Traditionally, we have heard sermons from this text that Samaritan woman who met Jesus at the well was an immoral woman having five husbands, –changing husbands frequently–, in her life. Being impressed with Jesus knowing her rather not- so- proud- of past, she mobilized people to come to Jesus by saying, “he told me everything I ever did!”
Let us study a little bit more this text to see it in a different light. The background of our text is that Jesus was going to Galilee from Judea, and he was passing through Samaria which was in between Judea and Galilee. Going through Samaria to Galilee is the direct route from Judea, yet most Jews at that time would not use this direct route because they despised Samaritans not associating with them at all. They would rather go around, crossing the Jordan River twice, which would take them twice long as taking this direct route to go to Galilee. Why?

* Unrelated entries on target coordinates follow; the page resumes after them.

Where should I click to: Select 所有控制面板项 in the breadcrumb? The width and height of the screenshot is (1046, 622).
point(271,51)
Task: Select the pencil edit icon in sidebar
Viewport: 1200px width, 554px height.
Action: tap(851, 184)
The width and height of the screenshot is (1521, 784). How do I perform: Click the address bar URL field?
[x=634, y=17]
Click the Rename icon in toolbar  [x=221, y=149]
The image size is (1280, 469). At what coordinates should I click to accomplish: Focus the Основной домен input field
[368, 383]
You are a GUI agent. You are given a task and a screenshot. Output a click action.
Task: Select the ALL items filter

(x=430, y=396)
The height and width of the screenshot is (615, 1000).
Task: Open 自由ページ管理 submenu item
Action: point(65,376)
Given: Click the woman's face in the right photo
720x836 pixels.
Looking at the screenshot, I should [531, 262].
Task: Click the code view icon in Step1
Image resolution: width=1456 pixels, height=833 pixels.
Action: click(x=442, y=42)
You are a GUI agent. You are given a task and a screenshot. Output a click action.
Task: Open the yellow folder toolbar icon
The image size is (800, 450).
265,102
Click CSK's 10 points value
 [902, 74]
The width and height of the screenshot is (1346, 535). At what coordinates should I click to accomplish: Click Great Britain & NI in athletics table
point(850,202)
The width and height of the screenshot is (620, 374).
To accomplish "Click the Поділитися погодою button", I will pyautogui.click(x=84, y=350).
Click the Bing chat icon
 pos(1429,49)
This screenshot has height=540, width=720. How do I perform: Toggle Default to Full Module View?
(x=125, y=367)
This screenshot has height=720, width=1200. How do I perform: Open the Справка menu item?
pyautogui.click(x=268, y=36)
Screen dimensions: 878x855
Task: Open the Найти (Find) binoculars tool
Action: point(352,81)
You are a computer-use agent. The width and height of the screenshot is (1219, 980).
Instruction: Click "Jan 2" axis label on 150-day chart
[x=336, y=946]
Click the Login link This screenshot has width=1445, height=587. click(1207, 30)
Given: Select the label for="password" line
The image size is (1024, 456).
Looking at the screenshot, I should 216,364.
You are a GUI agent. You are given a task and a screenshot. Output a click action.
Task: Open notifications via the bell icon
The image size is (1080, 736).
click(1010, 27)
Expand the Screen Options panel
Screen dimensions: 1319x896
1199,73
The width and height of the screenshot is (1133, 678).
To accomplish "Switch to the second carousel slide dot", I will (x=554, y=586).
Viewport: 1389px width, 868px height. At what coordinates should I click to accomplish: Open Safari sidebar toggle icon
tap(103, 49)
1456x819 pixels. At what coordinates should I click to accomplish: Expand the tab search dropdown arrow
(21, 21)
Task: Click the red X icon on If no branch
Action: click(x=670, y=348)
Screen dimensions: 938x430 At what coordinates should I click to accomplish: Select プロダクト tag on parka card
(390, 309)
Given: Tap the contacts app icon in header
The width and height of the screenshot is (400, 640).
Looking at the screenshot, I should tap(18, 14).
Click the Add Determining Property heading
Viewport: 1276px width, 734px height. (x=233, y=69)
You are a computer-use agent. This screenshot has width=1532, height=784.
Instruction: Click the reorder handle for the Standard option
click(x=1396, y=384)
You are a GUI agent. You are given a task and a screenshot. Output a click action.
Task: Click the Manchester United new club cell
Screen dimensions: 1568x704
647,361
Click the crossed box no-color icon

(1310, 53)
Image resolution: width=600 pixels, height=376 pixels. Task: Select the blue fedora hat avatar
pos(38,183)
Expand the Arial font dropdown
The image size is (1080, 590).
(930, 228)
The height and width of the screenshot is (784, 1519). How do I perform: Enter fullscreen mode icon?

Samaritans were mongrels in the eyes of Jewish people. When the Northern Kingdom of Israel fell to Assyria in BC 722, they deported all the Northern Israelites to the land of Assyria, except for the lowest people in the land, and different ethnic tribes from the Assyrian Kingdom were brought in to Samaria, and they intermarried with those lowest, left-over, Israelites. They were mixed; they were mongrels in the eyes of Jewish people.
Religiously, Samaritans held Torah, the first five books of the Old Testament, as their religious norm, but they mixed the Torah with the local superstitions adding foreign elements to it, –defiling and destroying the purity of Torah, the worst sin of all, in the eyes of Jewish people. Samaritans built their own temple at the mount of Gerazim, making a historical claim to Jehovah God, but it was demolished by Jewish people. The hostility between Jewish people and Samaritans ran deep and high. No one had associated with Samaritans.
With that explained, today’s text starts with Jesus going through this infamous Samaria and sat by the well feeling tired and weary and asked for water. The famous preacher, Spurgeon from England preached, “The one who gives the rest to the weary becomes weary. The one who gives the living water to the thirsty becomes thirsty. Jesus became weary to give us the rest; Jesus became thirsty to give us the living water that does not run dry. In this season of Lent, let us remember the sacrifice Christ had made for us.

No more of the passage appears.